As the New York attorney general’s suit against Trump University proceeds, University Diaries revisits the history of this storied campus.

[T]he New York State Department of Education sent letters to both Trump and [an associate] notifying them that Trump University was in violation of state law by calling itself a “university” when “it was not chartered as such” and because it had not been properly “licensed” by the state.

… Trump University could avoid the “licensure” provision of the state law if it were to re-incorporate outside of New York State and if it ran no physical seminars in the state. But “Trump University failed to abide by any of these conditions,” the attorney general wrote.

[Eric] Schneiderman claims the “university” continued to use 40 Wall Street … as its principal corporate address, including in numerous advertisements. It furthermore conducted “at least fifty live programs in New York between 2006 and 2011.” Schneiderman noted that “Trump University LLC” was finally renamed, on May 20, 2010, “The Trump Entrepreneur Initiative LLC.”

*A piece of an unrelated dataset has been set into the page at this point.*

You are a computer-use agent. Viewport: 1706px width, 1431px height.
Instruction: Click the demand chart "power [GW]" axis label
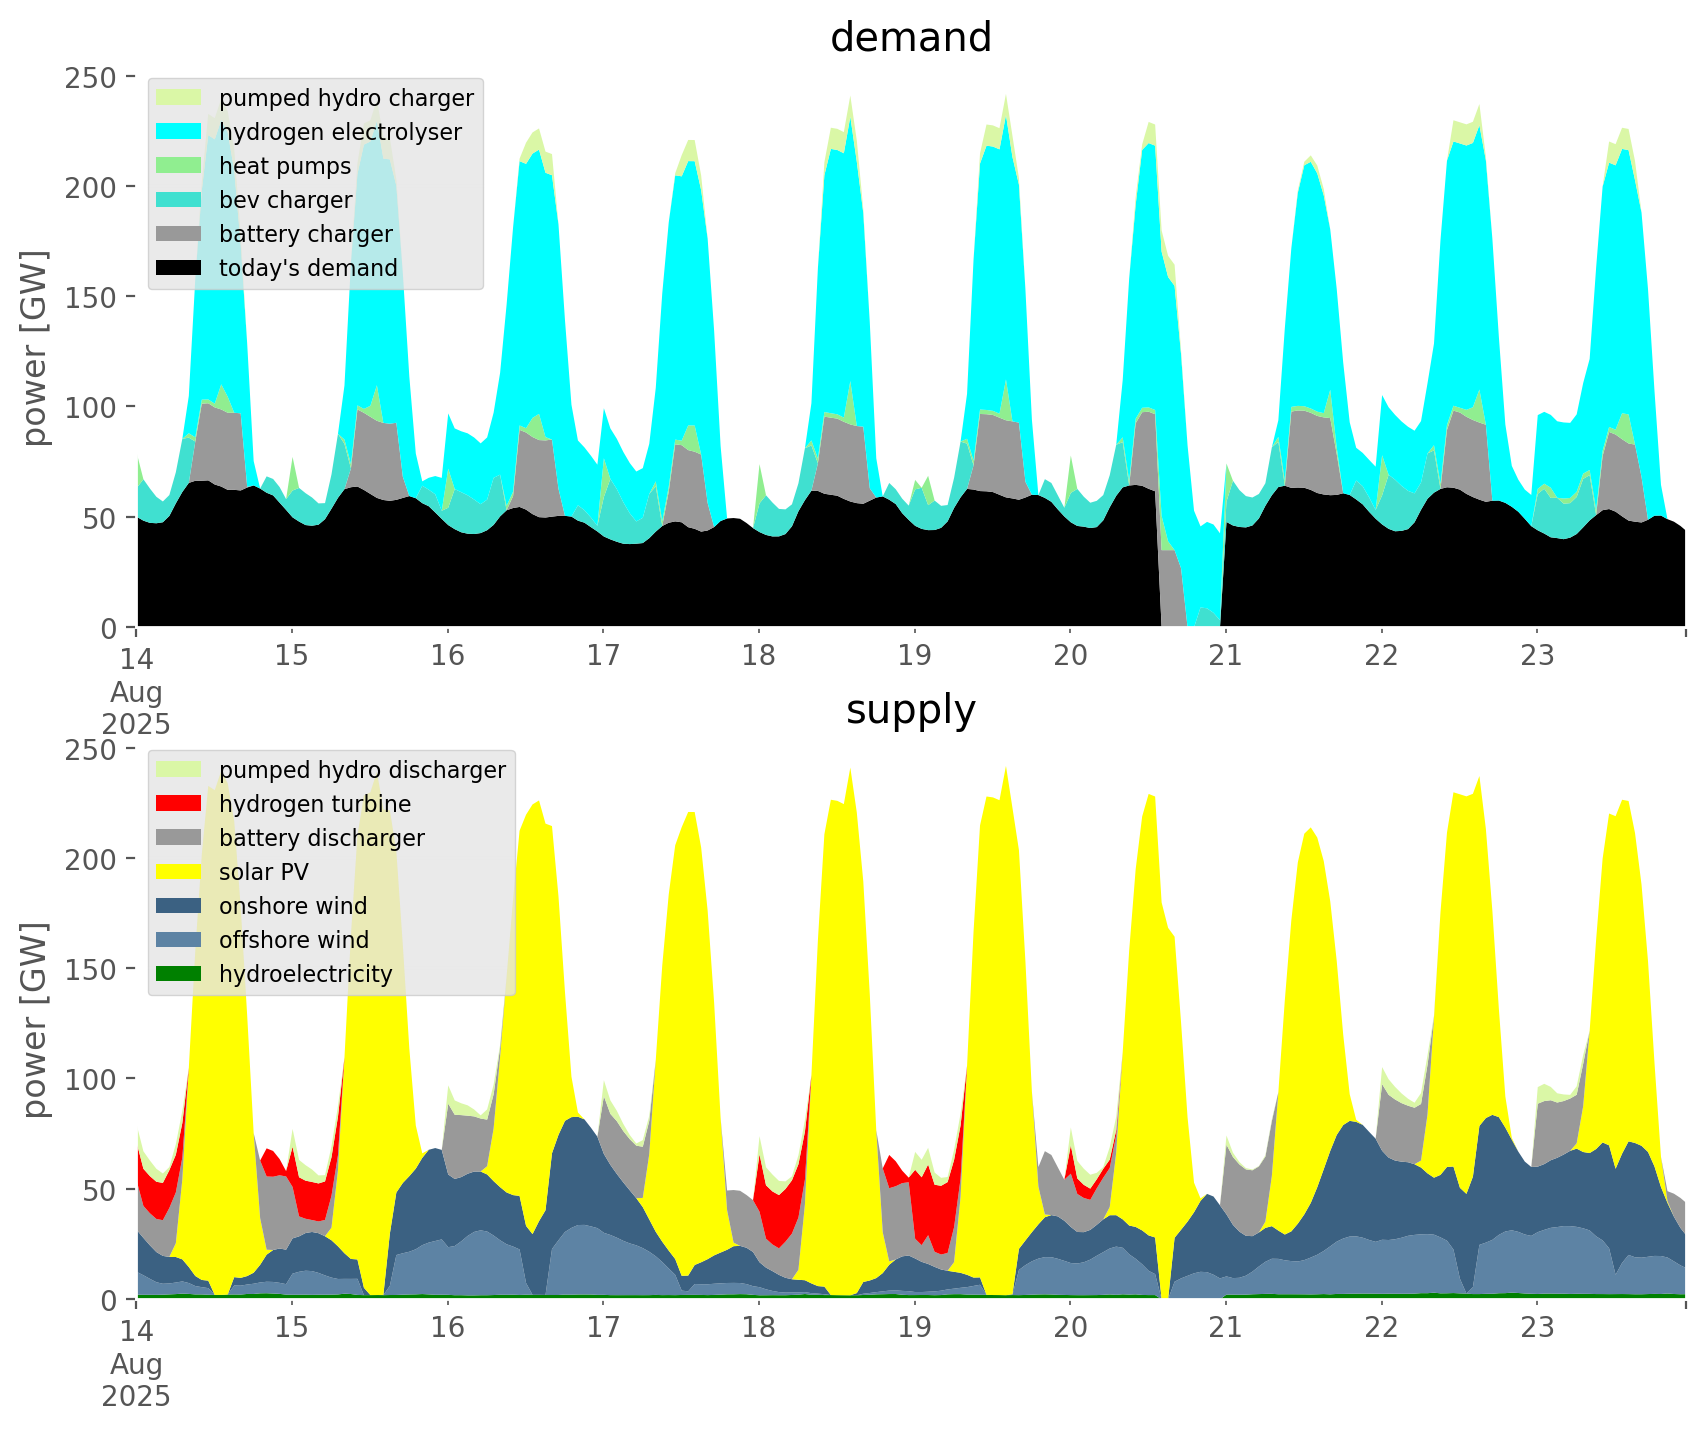click(34, 348)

In his deposition [a Trump associate] admitted that the failure to comply with the stipulations was “an oversight” and something he and Trump “forgot” about.

December 3rd, 2013
How’re we playin’ in Vegas?

West Virginia’s national image is shaped more by [West Virginia University’s] football program than anything else. One of my long-time traditions is to take an annual vacation in Las Vegas. For years, if I wore a West Virginia hat or other garb, I’d be greeted with “You guys are good” … During a recent trip, the comments were a virtually unanimous: “You guys are no good.”

There’s no retort to that. They’re right.

November 25th, 2013
If it wasn’t for bad news, Yeshiva University wouldn’t have no news at all…

… If UD can alter that song a bit… Not that it’s surprising, in a new news sort of way, that Yeshiva’s current president long knew and did nothing about sex abuse allegations at that university’s high school.

[I]nternal documents obtained by the [Jewish Daily] Forward indicate that, in fact, [Richard] Joel, who arrived at Y.U. in 2003, was told both before and after he became president about allegations against Rabbi George Finkelstein, the former principal of a Y.U. high school — and that he declined to intervene in the first instance or respond in the second… “I spoke with [a former student making a charge against the school’s principal] a bit,” Joel explained in a 2004 email to a colleague, describing a complaint … made to him years before he took up his post at Y.U. “[I] told him to get on with his life, that I didn’t see a case and that Finkelstein was out of the education business.”

Sensitive, huh?

Well, Yeshiva will also soon be out of the education business.

November 12th, 2013
Once again, Stanley Fish makes sense.

“Narrow” is an adjective the academy should not shun but embrace, for if academic activity cannot be narrowly defined, it loses its shape and becomes indistinguishable from political rallies and partisan exhortation. This of course is what the [Israel] boycotters want. [Extremely broad definitions] do not enhance the academic enterprise or add a heroic gloss to the concept of academic freedom; rather they destroy both by emptying them of any specific content.